Saved entries:
-- Opening Marker --
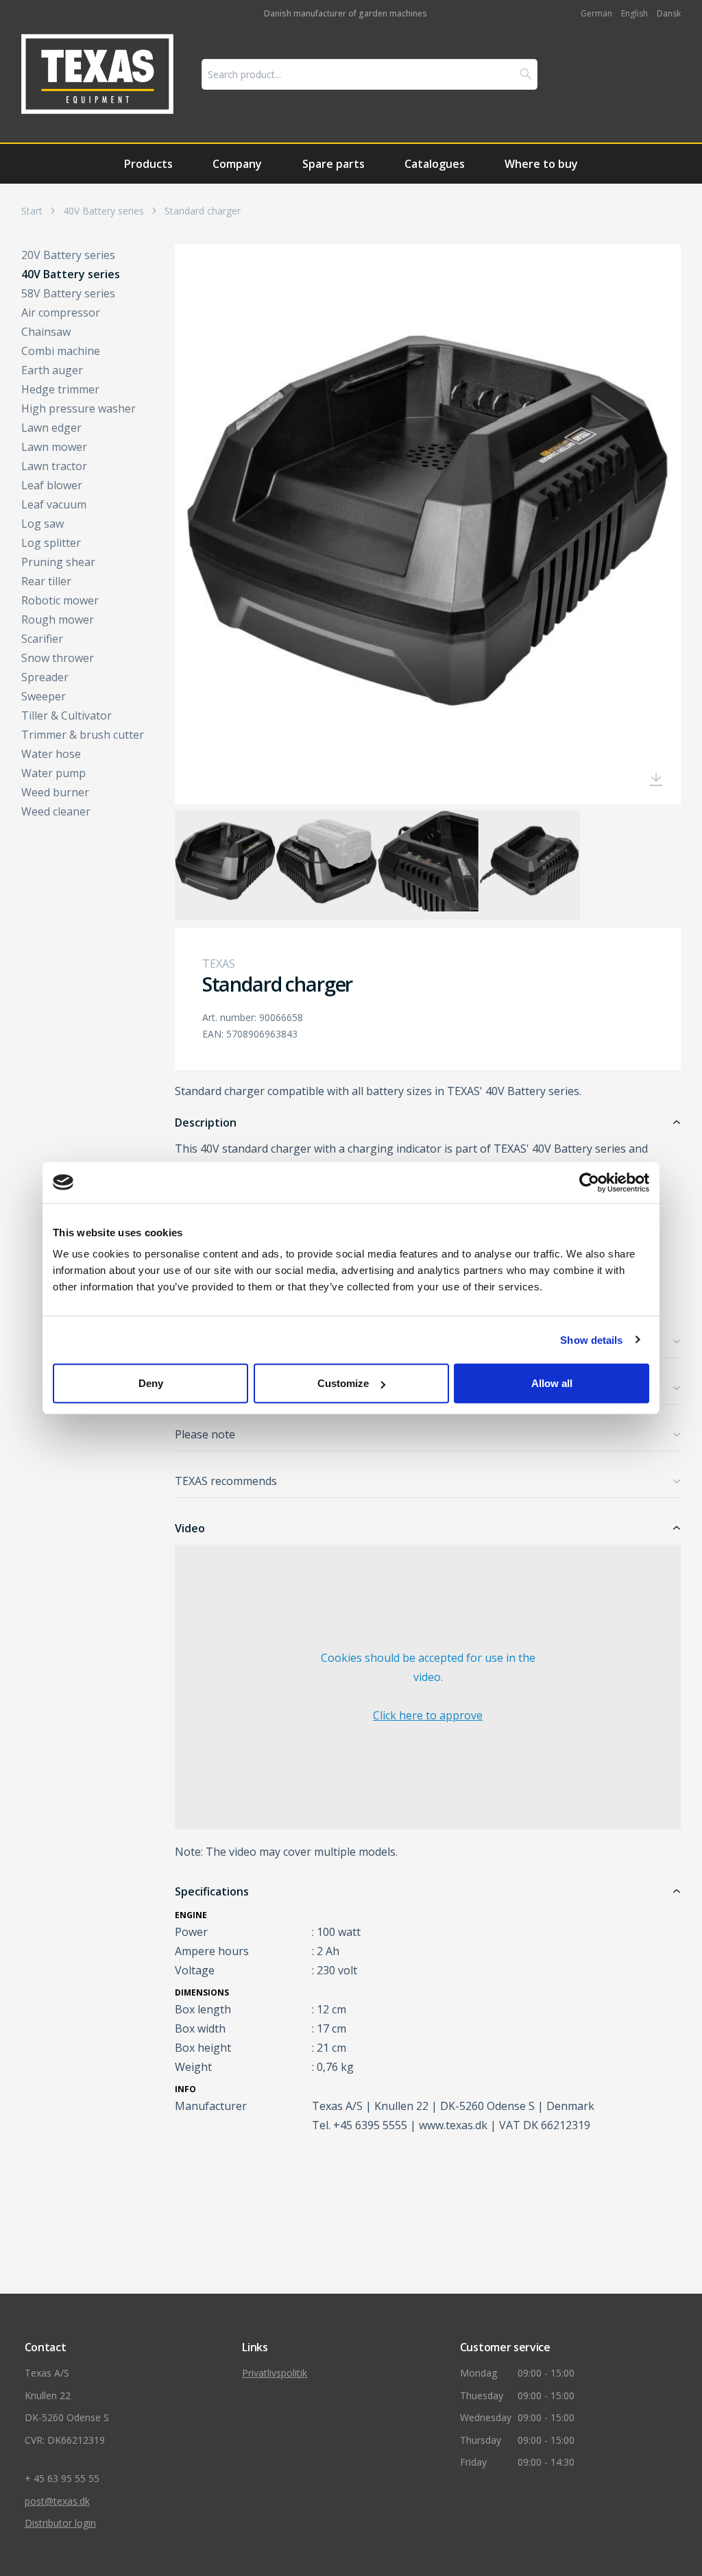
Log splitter (51, 542)
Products (148, 163)
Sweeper (43, 696)
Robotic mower (60, 600)
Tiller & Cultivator (66, 715)
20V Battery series (68, 254)
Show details (591, 1339)
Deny (150, 1383)
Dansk (669, 13)
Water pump (53, 773)
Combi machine (60, 350)
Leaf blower (51, 485)
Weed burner (55, 792)
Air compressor (60, 312)
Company (237, 163)
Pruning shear (58, 561)
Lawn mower (54, 446)
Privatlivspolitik (274, 2372)
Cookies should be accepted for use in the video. (428, 1686)
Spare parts (333, 163)
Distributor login (60, 2522)
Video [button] (190, 1528)
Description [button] (206, 1122)
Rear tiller (46, 581)
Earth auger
-- Closing Marker --
**Aim of the task**
Line by line, write out the records above exactly, skipping the pictures.

**Response for this exercise**
Log splitter (51, 542)
Products (148, 163)
Sweeper (43, 696)
Robotic mower (60, 600)
Tiller & Cultivator (66, 715)
20V Battery series (68, 254)
Show details (591, 1339)
Deny (150, 1383)
Dansk (669, 13)
Water pump (53, 773)
Combi machine (60, 350)
Leaf blower (51, 485)
Weed burner (55, 792)
Air compressor (60, 312)
Company (237, 163)
Pruning shear (58, 561)
Lawn mower (54, 446)
Privatlivspolitik (274, 2372)
Cookies should be accepted for use in the video. (428, 1686)
Spare parts (333, 163)
Distributor login (60, 2522)
Video [button] (190, 1528)
Description [button] (206, 1122)
Rear tiller (46, 581)
Earth auger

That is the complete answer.